Why Trump confused Armenia with Albania

Trump confused Albania with Armenia when he mistakenly claimed in a Mark Levin interview last week that he had brokered a peace agreement between Azerbaijan and Albania, when he meant to say Azerbaijan and Armenia.
Armenia is a landlocked nation in the South Caucasus region of Eurasia, bordering Turkey. Albania, a former socialist country, is located in the Balkans, bordering Greece, and has a long coastline along the Adriatic Sea, facing Italy.
Trump, in talking about his worldwide peacemaking successes, said, “You saw Azerbaijan. That was a big one going on for thirty-five years with, uh, Albania. Think of that.”
“I mean, going on for years, and I got to know the heads, and I got to know them through trade. I was dealing with them a little bit, and I said, ’Why are you guys fighting? Then I said, ‘I’m not gonna do a trade deal if you guys are gonna fight. It’s crazy,’” Trump said.
The “two guys” were Azerbaijan President Ilham Aliyev and Armenian Prime Minister Nikol Pashinyan. It is understandable if Trump did not dare risk remembering, mentioning, and botching their names.
But he would have remembered the name of Albanian Socialist Prime Minister Edi Rama, whom Ivanka and Jared Kushner have befriended, and who paved the way for the Kushner/Trump investment.
It is a tricky investment of more than $1.4 billion.
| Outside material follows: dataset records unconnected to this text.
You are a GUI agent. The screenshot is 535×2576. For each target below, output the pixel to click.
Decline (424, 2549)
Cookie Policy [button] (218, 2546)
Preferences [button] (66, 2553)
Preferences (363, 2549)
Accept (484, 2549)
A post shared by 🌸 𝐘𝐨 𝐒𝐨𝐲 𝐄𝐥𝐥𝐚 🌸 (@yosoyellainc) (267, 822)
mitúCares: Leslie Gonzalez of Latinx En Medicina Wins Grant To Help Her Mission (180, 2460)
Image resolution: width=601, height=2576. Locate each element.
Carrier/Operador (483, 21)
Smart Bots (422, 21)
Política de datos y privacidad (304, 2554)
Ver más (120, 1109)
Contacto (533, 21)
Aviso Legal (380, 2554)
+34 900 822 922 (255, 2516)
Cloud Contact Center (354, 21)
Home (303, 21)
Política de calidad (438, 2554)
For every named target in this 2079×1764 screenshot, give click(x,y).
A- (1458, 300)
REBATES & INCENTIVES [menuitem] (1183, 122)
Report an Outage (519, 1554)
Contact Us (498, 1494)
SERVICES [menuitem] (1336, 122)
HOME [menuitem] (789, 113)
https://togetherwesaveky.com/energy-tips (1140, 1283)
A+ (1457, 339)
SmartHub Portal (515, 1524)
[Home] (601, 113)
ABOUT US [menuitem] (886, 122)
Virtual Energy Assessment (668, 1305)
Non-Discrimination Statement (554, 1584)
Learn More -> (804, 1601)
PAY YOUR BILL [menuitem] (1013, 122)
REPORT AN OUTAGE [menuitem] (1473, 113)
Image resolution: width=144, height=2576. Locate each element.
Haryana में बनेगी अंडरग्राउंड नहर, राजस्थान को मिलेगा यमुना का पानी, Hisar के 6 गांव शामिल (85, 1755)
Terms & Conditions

While Albania has never been at war with Azerbaijan, it has been at war with internal political corruption, which it is losing.
While fast buck tourism is flourishing along the coast, Tirana, the capital, has become a paradise for money laundering.
A former president of Albania, Ilir Meta, is in prison on corruption charges, former Prime Minister Sali Berisha is on trial for political corruption, and Erion Veliaj, the mayor of Tirana and heir apparent to Rama, is in jail awaiting trial on money laundering charges.
Only two years ago, Charles McGonigal, a former top FBI counterintelligence official, was sentenced to more than two years in prison for concealing some $225,000 in laundered cash he received from a former Albanian intelligence official who once worked for Rama.
McGonigal allegedly warned Rama against awarding a lucrative oil drilling contract to a Russian front company in which the intelligence officer had a financial interest. In appreciation, McGonigal presented Rama with an FBI hat.
There is no evidence that Ivanka and Jared Kushner gave Rama anything during their meetings, other than good wishes from Trump, which may have been enough to win Rama’s approval of the project.
Rama, who once called Trump an embarrassment, now praises him, saying, upon Trump’s return to the White House, “Maybe God saved Donald Trump not only to make America great, but to wake up Europe.”
Kushner, along with Saudi Arabian partners, plans to build a series of luxury condos on Sazan Island, an uninhabited island in the Bay of Vlora that overlooks the Adriatic and Ionian Seas. The views are spectacular.
The island, which the locals now call “Trump Island,” was off limits to the public for years. It once served as an Italian military outpost during World War II. It was later occupied by the Russians during the Cold War. There are crumbling military installations all over the island, as well as old military ordnance lying around.
The project was enhanced by the completion of a new airport just miles away at Vlora. This means that the rich can fly in and out to their exclusive island in Albania without meeting any Albanians, other than the cleaning lady. It’s Albanian socialism.
If things don’t work out, they can always turn the island into Albania’s Alcatraz. Trump would like that too.